Baggenstoss Juerg, Poisson Luigi, Luethi Regina, Perren Rainer, Escher Felix
Institute of Food Science and Nutrition, Swiss Federal Institute of Technology (ETH), Zurich, Switzerland.
J Agric Food Chem. 2007 Aug 8;55(16):6685-91. doi: 10.1021/jf070338d. Epub 2007 Jul 6.
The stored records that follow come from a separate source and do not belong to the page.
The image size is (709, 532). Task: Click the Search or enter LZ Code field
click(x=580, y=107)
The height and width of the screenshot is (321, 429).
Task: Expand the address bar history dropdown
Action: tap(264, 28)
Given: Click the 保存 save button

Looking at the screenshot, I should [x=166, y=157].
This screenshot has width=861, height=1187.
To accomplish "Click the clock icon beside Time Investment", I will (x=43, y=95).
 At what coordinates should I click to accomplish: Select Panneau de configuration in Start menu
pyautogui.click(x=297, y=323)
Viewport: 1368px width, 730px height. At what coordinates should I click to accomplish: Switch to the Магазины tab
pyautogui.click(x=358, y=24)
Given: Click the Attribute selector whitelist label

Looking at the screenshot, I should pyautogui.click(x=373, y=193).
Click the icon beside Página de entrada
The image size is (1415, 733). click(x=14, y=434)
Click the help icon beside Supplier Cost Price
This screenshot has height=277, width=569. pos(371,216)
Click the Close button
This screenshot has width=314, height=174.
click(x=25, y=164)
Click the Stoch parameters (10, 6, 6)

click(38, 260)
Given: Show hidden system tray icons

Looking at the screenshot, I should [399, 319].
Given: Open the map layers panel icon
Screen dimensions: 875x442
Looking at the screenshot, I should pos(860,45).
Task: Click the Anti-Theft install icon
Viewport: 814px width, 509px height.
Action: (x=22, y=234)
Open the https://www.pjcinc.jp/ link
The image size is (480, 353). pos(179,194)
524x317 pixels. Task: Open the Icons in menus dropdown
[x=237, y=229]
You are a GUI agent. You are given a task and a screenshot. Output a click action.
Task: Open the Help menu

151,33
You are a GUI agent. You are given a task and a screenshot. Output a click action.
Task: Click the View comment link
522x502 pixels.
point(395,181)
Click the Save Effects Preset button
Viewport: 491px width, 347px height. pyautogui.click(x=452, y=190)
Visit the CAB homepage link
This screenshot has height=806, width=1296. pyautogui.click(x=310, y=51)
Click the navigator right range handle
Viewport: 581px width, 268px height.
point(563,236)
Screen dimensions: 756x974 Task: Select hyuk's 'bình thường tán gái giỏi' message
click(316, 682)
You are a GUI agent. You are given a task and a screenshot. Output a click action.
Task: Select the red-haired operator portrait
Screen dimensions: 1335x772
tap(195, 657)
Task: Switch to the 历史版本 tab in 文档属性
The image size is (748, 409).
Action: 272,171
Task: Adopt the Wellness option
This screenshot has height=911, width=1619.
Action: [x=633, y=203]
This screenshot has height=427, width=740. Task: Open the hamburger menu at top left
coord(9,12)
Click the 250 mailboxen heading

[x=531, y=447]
Coffee roasting experiments with air cooling versus water quench cooling were carried out on laboratory scale with a fluidized-bed hot air roasting system (200 g batch size) and on production scale with a rotating bowl roaster (320 kg batch size). Two series of coffees with different water contents resulted, which were stored at 25 degrees C under normal atmospheric conditions. Carbon dioxide desorption was followed and stability of selected aroma compounds was tested with headspace solid-phase microextraction-gas chromatography-mass spectrometry (SPME-GC-MS) and stable isotope labeled compounds as internal standards. Degassing is faster in water-quenched coffees with higher moisture content, but pore size distribution in the different coffee samples did not correlate with degassing behavior. Bean firmness, which increases with increasing moisture content, might have an influence on degassing. Air- and water-quenched coffees exhibit similar stability of most aroma compounds despite different degassing behavior. However, evolution of dimethyl trisulfide was different in coffees with increased water content. This suggests higher thiol oxidation rates, a factor that is cited to be related to a faster loss of freshness attributes.
使用流化床热风烘焙系统在实验室规模(每批200克)以及使用旋转滚筒烘焙机在生产规模(每批320千克)上进行了咖啡烘焙实验,对比了空气冷却和水淬冷却两种方式。由此得到了两组不同含水量的咖啡,并在正常大气条件下于25摄氏度储存。跟踪了二氧化碳解吸情况,并用顶空固相微萃取-气相色谱-质谱联用仪(SPME-GC-MS)以及以稳定同位素标记化合物作为内标物来测试选定香气化合物的稳定性。含水量较高的水淬咖啡脱气更快,但不同咖啡样品的孔径分布与脱气行为并无关联。随着含水量增加而变硬的咖啡豆硬度可能对脱气有影响。尽管脱气行为不同,但空气冷却和水淬冷却的咖啡在大多数香气化合物上表现出相似的稳定性。然而,含水量增加的咖啡中三硫化二甲基的变化情况有所不同。这表明硫醇氧化速率更高,这一因素被认为与新鲜度属性更快丧失有关。